DATA EXTRACTS below:

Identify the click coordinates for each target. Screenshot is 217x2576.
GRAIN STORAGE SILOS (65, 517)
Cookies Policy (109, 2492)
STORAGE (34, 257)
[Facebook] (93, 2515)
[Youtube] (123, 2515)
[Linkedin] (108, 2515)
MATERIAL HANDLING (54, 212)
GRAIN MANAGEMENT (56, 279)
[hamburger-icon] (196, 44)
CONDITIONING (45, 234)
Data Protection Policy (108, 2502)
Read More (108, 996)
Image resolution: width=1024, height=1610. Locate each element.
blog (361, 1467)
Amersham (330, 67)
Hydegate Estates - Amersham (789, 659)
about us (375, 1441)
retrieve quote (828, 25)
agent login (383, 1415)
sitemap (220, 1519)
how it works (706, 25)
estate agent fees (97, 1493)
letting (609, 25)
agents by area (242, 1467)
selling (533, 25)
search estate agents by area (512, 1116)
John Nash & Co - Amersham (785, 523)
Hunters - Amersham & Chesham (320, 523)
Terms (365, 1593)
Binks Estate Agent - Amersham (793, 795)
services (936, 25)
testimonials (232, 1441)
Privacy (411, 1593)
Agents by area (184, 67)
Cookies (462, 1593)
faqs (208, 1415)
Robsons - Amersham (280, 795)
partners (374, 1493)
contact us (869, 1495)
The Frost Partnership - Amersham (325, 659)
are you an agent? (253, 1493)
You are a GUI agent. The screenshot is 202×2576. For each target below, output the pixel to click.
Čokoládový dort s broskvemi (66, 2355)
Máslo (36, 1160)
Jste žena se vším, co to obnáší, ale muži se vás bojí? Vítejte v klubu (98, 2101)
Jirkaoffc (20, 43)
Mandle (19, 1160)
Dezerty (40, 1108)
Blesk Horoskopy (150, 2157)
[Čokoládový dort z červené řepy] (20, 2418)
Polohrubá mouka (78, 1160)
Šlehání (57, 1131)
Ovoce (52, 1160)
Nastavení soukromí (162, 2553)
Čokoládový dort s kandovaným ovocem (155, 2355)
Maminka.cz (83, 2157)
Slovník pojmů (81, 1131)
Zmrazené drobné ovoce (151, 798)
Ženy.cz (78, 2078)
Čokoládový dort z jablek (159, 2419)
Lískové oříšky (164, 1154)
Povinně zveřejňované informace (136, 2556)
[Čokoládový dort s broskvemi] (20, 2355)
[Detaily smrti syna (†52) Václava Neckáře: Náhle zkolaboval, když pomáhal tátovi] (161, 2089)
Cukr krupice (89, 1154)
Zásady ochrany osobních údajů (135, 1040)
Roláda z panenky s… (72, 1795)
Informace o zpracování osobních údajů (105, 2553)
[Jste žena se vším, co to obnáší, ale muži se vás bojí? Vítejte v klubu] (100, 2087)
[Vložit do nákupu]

End of DATA EXTRACTS.

--- WHAT THE TASK REQUIRES ---
Look above for the line containing "contact us (869, 1495)"; copy from it through the last line, exactly, and nothing more.

--- SOLUTION ---
contact us (869, 1495)
The Frost Partnership - Amersham (325, 659)
are you an agent? (253, 1493)
You are a GUI agent. The screenshot is 202×2576. For each target below, output the pixel to click.
Čokoládový dort s broskvemi (66, 2355)
Máslo (36, 1160)
Jste žena se vším, co to obnáší, ale muži se vás bojí? Vítejte v klubu (98, 2101)
Jirkaoffc (20, 43)
Mandle (19, 1160)
Dezerty (40, 1108)
Blesk Horoskopy (150, 2157)
[Čokoládový dort z červené řepy] (20, 2418)
Polohrubá mouka (78, 1160)
Šlehání (57, 1131)
Ovoce (52, 1160)
Nastavení soukromí (162, 2553)
Čokoládový dort s kandovaným ovocem (155, 2355)
Maminka.cz (83, 2157)
Slovník pojmů (81, 1131)
Zmrazené drobné ovoce (151, 798)
Ženy.cz (78, 2078)
Čokoládový dort z jablek (159, 2419)
Lískové oříšky (164, 1154)
Povinně zveřejňované informace (136, 2556)
[Čokoládový dort s broskvemi] (20, 2355)
[Detaily smrti syna (†52) Václava Neckáře: Náhle zkolaboval, když pomáhal tátovi] (161, 2089)
Cukr krupice (89, 1154)
Zásady ochrany osobních údajů (135, 1040)
Roláda z panenky s… (72, 1795)
Informace o zpracování osobních údajů (105, 2553)
[Jste žena se vším, co to obnáší, ale muži se vás bojí? Vítejte v klubu] (100, 2087)
[Vložit do nákupu]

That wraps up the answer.